Ini adalah cerita kesekian dimana saya menggunakan chara Naruto. Cerita ini mengandung unsur Alternatif Universe, suicide, slice of life, kata yang buruk dan sebagainya.
Discalimer Naruto sendiri dimiliki oleh Masashi Kishimoto dan cerita ini dimiliki oleh saya.
.
.
.
Life can go on but not the scars
.
.
.
Ketika kita berfikir bahwa suatu keluarga yang harmonis dapat berubah itu tidaklah mungkin terjadi, hey! Tak ada yang tahu akan jalannya hidup yang telah diatur oleh Tuhan, bukan?—
.
.
.
[Naruto POV]
Terlahir dalam keluarga yang biasa. Tidak bahagia juga tidak sedih. Aku selalu berfikir bahwa keluargaku termasuk ke dalam golongan keluarga yang bahagia terlepas dari masalah apapun. Ekonomi keluargaku baik, tak berlebih tak juga kekurangan. Aku akui, aku tak akrab dengan Ibu. Jarang mengobrol dengan Ayah karena ia sibuk bekerja. Kakak yang sering pergi dengan temannya yang pada akhirnya menjadikanku seperti anak pendiam. Tak jarang aku dan kakak sering adu pukul karena hal sepele yang pada akhirnya selalu dimenangkan olehnya.

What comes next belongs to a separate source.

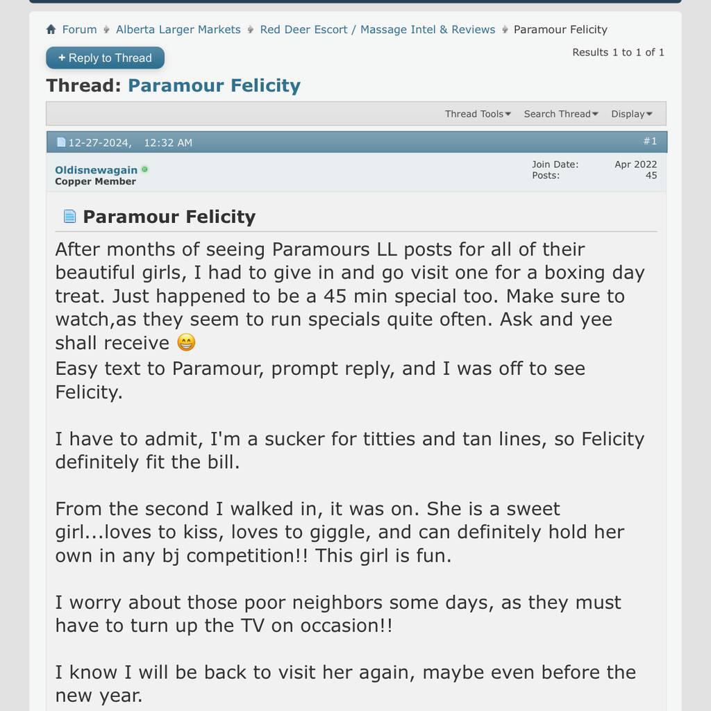Click the home icon in the breadcrumb

pyautogui.click(x=51, y=29)
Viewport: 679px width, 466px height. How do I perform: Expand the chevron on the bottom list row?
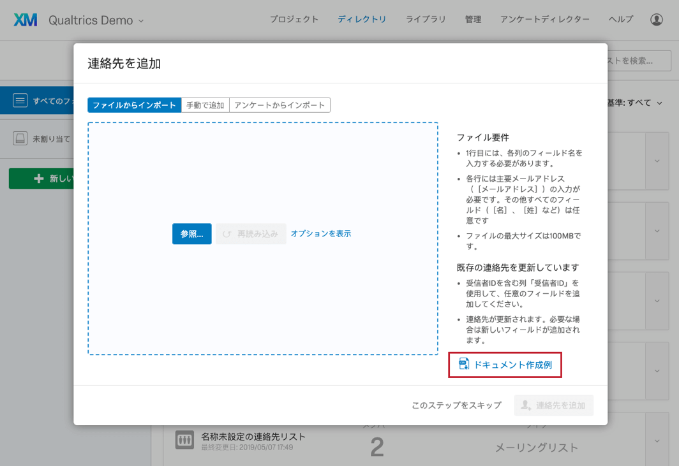657,441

Hingga suatu hari pesan dari seorang wanita datang untuk Ibuku. Aku tak tahu apa isi pesannya akan tetapi Ibuku menahan tangis sambil menelpon seseorang. Aku terdiam melihatnya. Tak pernah kupikirkan pesan tersebut adalah awal dari kehancuran keluargaku.
Malam setelah makan malam, Aku tak pernah setegang ini ketika Aku, Ibu dan Ayahku berkumpul di ruang tamu. Kami hanya duduk. Entah siapa yang memulai pembicaraan, Aku kah? Atau Ibu? Aku tidak ingat bagaimana awalnya suatu pertanyaan terbentuk dan yang hanya bisa kuingat adalah "Aku ingin bercerai denganmu, Kushina" apa? Siapa? Ibu berlari memasuki kamar sembari menangis dan Aku terdiam melihat Ayah yang menampilkan wajah tegas terlihat sudah memikirkan hal ini dengan matang.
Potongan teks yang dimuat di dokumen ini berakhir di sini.